⟨
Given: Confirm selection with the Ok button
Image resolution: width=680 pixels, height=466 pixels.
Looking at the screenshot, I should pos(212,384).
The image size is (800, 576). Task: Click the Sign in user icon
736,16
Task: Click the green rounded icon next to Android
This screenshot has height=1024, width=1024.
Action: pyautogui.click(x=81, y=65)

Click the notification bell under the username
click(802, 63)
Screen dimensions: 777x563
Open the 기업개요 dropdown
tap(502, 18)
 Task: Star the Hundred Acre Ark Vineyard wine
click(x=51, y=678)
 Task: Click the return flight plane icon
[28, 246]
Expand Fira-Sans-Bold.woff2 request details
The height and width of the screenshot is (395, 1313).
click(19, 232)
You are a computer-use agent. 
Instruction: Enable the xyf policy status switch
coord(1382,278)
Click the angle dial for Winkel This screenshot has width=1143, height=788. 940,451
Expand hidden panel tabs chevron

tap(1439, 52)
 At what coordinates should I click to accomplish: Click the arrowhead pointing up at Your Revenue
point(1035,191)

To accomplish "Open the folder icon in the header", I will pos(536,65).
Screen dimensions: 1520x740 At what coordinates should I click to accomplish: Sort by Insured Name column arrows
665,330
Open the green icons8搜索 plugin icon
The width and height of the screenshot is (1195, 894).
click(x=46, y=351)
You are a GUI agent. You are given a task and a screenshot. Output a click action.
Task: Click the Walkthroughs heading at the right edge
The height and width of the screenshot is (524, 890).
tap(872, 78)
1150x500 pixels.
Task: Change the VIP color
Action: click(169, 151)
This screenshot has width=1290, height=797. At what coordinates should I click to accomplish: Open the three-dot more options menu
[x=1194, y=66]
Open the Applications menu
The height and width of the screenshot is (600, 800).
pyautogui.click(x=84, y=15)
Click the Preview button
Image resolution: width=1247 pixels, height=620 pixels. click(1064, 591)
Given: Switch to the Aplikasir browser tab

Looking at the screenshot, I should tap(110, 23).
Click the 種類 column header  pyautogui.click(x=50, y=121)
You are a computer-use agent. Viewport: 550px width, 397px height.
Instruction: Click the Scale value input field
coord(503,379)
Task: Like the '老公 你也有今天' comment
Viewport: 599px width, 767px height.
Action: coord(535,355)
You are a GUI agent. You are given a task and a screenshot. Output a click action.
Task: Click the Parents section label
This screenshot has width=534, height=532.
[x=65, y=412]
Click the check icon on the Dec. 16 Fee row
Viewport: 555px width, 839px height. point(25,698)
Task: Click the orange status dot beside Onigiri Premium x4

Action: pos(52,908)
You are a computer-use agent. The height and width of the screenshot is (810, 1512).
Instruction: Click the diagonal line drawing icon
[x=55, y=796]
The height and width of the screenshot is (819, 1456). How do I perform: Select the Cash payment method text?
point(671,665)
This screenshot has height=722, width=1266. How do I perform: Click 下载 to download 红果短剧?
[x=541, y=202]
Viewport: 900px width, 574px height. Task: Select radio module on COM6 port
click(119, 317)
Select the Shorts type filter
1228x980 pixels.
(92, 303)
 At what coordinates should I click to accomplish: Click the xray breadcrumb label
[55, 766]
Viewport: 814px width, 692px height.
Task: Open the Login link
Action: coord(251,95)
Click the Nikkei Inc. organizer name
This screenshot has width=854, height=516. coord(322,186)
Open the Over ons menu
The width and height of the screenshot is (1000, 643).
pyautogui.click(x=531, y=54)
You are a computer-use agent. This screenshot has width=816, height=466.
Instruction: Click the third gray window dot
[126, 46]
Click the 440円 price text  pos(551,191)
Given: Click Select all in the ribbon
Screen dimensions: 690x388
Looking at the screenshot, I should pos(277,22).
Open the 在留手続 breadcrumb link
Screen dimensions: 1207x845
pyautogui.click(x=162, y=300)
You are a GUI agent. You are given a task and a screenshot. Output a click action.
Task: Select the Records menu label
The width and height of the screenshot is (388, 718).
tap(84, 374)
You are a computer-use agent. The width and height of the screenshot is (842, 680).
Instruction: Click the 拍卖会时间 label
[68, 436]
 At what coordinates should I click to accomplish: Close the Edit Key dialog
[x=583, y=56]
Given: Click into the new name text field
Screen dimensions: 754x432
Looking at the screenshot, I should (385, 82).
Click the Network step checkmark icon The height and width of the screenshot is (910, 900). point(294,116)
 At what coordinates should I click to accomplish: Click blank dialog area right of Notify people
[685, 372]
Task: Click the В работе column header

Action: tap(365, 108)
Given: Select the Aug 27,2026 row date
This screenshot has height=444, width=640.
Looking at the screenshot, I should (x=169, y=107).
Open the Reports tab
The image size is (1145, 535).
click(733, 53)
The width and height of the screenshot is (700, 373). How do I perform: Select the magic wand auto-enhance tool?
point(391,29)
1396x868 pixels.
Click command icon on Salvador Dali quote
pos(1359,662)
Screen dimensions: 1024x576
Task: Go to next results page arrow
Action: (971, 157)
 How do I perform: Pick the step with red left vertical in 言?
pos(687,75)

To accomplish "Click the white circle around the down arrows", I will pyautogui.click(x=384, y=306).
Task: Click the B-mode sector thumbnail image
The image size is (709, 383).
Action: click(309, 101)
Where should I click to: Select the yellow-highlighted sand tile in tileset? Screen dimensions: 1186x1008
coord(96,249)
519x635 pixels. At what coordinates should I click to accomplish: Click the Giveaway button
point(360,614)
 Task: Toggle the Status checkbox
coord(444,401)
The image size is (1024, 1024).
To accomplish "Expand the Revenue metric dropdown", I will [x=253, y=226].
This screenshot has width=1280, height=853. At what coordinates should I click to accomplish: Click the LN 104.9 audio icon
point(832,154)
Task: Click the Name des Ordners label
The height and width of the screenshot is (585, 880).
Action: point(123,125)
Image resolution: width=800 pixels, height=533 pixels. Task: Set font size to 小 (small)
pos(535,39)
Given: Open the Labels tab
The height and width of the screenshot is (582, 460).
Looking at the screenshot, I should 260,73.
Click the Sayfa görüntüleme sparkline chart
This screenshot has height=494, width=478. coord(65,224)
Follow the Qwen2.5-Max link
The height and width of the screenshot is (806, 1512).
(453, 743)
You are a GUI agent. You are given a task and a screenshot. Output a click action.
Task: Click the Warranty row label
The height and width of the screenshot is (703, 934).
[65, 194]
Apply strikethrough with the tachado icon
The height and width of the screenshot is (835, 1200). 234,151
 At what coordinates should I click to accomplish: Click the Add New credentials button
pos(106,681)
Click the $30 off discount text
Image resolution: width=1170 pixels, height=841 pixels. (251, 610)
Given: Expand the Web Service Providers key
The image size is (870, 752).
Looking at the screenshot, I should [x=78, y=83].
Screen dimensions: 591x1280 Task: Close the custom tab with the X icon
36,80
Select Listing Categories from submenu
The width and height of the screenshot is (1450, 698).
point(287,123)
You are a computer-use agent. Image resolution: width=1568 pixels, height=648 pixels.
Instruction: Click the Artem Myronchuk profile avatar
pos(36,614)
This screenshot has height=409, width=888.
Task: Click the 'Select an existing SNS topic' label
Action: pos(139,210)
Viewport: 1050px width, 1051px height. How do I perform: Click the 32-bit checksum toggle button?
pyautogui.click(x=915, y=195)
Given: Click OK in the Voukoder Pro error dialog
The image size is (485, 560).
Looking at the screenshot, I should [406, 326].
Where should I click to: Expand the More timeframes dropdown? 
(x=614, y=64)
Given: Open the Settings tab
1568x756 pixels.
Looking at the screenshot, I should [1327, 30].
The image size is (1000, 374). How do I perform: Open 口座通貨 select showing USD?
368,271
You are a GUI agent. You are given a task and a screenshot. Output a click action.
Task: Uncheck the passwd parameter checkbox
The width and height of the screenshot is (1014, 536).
⟩
Repeat the data exactly, with every line included.

Given: Confirm selection with the Ok button
Image resolution: width=680 pixels, height=466 pixels.
Looking at the screenshot, I should pos(212,384).
The image size is (800, 576). Task: Click the Sign in user icon
736,16
Task: Click the green rounded icon next to Android
This screenshot has height=1024, width=1024.
Action: pyautogui.click(x=81, y=65)

Click the notification bell under the username
click(802, 63)
Screen dimensions: 777x563
Open the 기업개요 dropdown
tap(502, 18)
 Task: Star the Hundred Acre Ark Vineyard wine
click(x=51, y=678)
 Task: Click the return flight plane icon
[28, 246]
Expand Fira-Sans-Bold.woff2 request details
The height and width of the screenshot is (395, 1313).
click(19, 232)
You are a computer-use agent. 
Instruction: Enable the xyf policy status switch
coord(1382,278)
Click the angle dial for Winkel This screenshot has width=1143, height=788. 940,451
Expand hidden panel tabs chevron

tap(1439, 52)
 At what coordinates should I click to accomplish: Click the arrowhead pointing up at Your Revenue
point(1035,191)

To accomplish "Open the folder icon in the header", I will pos(536,65).
Screen dimensions: 1520x740 At what coordinates should I click to accomplish: Sort by Insured Name column arrows
665,330
Open the green icons8搜索 plugin icon
The width and height of the screenshot is (1195, 894).
click(x=46, y=351)
You are a GUI agent. You are given a task and a screenshot. Output a click action.
Task: Click the Walkthroughs heading at the right edge
The height and width of the screenshot is (524, 890).
tap(872, 78)
1150x500 pixels.
Task: Change the VIP color
Action: click(169, 151)
This screenshot has width=1290, height=797. At what coordinates should I click to accomplish: Open the three-dot more options menu
[x=1194, y=66]
Open the Applications menu
The height and width of the screenshot is (600, 800).
pyautogui.click(x=84, y=15)
Click the Preview button
Image resolution: width=1247 pixels, height=620 pixels. click(1064, 591)
Given: Switch to the Aplikasir browser tab

Looking at the screenshot, I should tap(110, 23).
Click the 種類 column header  pyautogui.click(x=50, y=121)
You are a computer-use agent. Viewport: 550px width, 397px height.
Instruction: Click the Scale value input field
coord(503,379)
Task: Like the '老公 你也有今天' comment
Viewport: 599px width, 767px height.
Action: coord(535,355)
You are a GUI agent. You are given a task and a screenshot. Output a click action.
Task: Click the Parents section label
This screenshot has width=534, height=532.
[x=65, y=412]
Click the check icon on the Dec. 16 Fee row
Viewport: 555px width, 839px height. point(25,698)
Task: Click the orange status dot beside Onigiri Premium x4

Action: pos(52,908)
You are a computer-use agent. The height and width of the screenshot is (810, 1512).
Instruction: Click the diagonal line drawing icon
[x=55, y=796]
The height and width of the screenshot is (819, 1456). How do I perform: Select the Cash payment method text?
point(671,665)
This screenshot has height=722, width=1266. How do I perform: Click 下载 to download 红果短剧?
[x=541, y=202]
Viewport: 900px width, 574px height. Task: Select radio module on COM6 port
click(119, 317)
Select the Shorts type filter
1228x980 pixels.
(92, 303)
 At what coordinates should I click to accomplish: Click the xray breadcrumb label
[55, 766]
Viewport: 814px width, 692px height.
Task: Open the Login link
Action: coord(251,95)
Click the Nikkei Inc. organizer name
This screenshot has width=854, height=516. coord(322,186)
Open the Over ons menu
The width and height of the screenshot is (1000, 643).
pyautogui.click(x=531, y=54)
You are a computer-use agent. This screenshot has width=816, height=466.
Instruction: Click the third gray window dot
[126, 46]
Click the 440円 price text  pos(551,191)
Given: Click Select all in the ribbon
Screen dimensions: 690x388
Looking at the screenshot, I should pos(277,22).
Open the 在留手続 breadcrumb link
Screen dimensions: 1207x845
pyautogui.click(x=162, y=300)
You are a GUI agent. You are given a task and a screenshot. Output a click action.
Task: Select the Records menu label
The width and height of the screenshot is (388, 718).
tap(84, 374)
You are a computer-use agent. The width and height of the screenshot is (842, 680).
Instruction: Click the 拍卖会时间 label
[68, 436]
 At what coordinates should I click to accomplish: Close the Edit Key dialog
[x=583, y=56]
Given: Click into the new name text field
Screen dimensions: 754x432
Looking at the screenshot, I should (385, 82).
Click the Network step checkmark icon The height and width of the screenshot is (910, 900). point(294,116)
 At what coordinates should I click to accomplish: Click blank dialog area right of Notify people
[685, 372]
Task: Click the В работе column header

Action: tap(365, 108)
Given: Select the Aug 27,2026 row date
This screenshot has height=444, width=640.
Looking at the screenshot, I should (x=169, y=107).
Open the Reports tab
The image size is (1145, 535).
click(733, 53)
The width and height of the screenshot is (700, 373). How do I perform: Select the magic wand auto-enhance tool?
point(391,29)
1396x868 pixels.
Click command icon on Salvador Dali quote
pos(1359,662)
Screen dimensions: 1024x576
Task: Go to next results page arrow
Action: (971, 157)
 How do I perform: Pick the step with red left vertical in 言?
pos(687,75)

To accomplish "Click the white circle around the down arrows", I will pyautogui.click(x=384, y=306).
Task: Click the B-mode sector thumbnail image
The image size is (709, 383).
Action: click(309, 101)
Where should I click to: Select the yellow-highlighted sand tile in tileset? Screen dimensions: 1186x1008
coord(96,249)
519x635 pixels. At what coordinates should I click to accomplish: Click the Giveaway button
point(360,614)
 Task: Toggle the Status checkbox
coord(444,401)
The image size is (1024, 1024).
To accomplish "Expand the Revenue metric dropdown", I will [x=253, y=226].
This screenshot has width=1280, height=853. At what coordinates should I click to accomplish: Click the LN 104.9 audio icon
point(832,154)
Task: Click the Name des Ordners label
The height and width of the screenshot is (585, 880).
Action: point(123,125)
Image resolution: width=800 pixels, height=533 pixels. Task: Set font size to 小 (small)
pos(535,39)
Given: Open the Labels tab
The height and width of the screenshot is (582, 460).
Looking at the screenshot, I should 260,73.
Click the Sayfa görüntüleme sparkline chart
This screenshot has height=494, width=478. coord(65,224)
Follow the Qwen2.5-Max link
The height and width of the screenshot is (806, 1512).
(453, 743)
You are a GUI agent. You are given a task and a screenshot. Output a click action.
Task: Click the Warranty row label
The height and width of the screenshot is (703, 934).
[65, 194]
Apply strikethrough with the tachado icon
The height and width of the screenshot is (835, 1200). 234,151
 At what coordinates should I click to accomplish: Click the Add New credentials button
pos(106,681)
Click the $30 off discount text
Image resolution: width=1170 pixels, height=841 pixels. (251, 610)
Given: Expand the Web Service Providers key
The image size is (870, 752).
Looking at the screenshot, I should [x=78, y=83].
Screen dimensions: 591x1280 Task: Close the custom tab with the X icon
36,80
Select Listing Categories from submenu
The width and height of the screenshot is (1450, 698).
point(287,123)
You are a computer-use agent. Image resolution: width=1568 pixels, height=648 pixels.
Instruction: Click the Artem Myronchuk profile avatar
pos(36,614)
This screenshot has height=409, width=888.
Task: Click the 'Select an existing SNS topic' label
Action: pos(139,210)
Viewport: 1050px width, 1051px height. How do I perform: Click the 32-bit checksum toggle button?
pyautogui.click(x=915, y=195)
Given: Click OK in the Voukoder Pro error dialog
The image size is (485, 560).
Looking at the screenshot, I should [406, 326].
Where should I click to: Expand the More timeframes dropdown? 
(x=614, y=64)
Given: Open the Settings tab
1568x756 pixels.
Looking at the screenshot, I should [1327, 30].
The image size is (1000, 374). How do I perform: Open 口座通貨 select showing USD?
368,271
You are a GUI agent. You are given a task and a screenshot. Output a click action.
Task: Uncheck the passwd parameter checkbox
The width and height of the screenshot is (1014, 536).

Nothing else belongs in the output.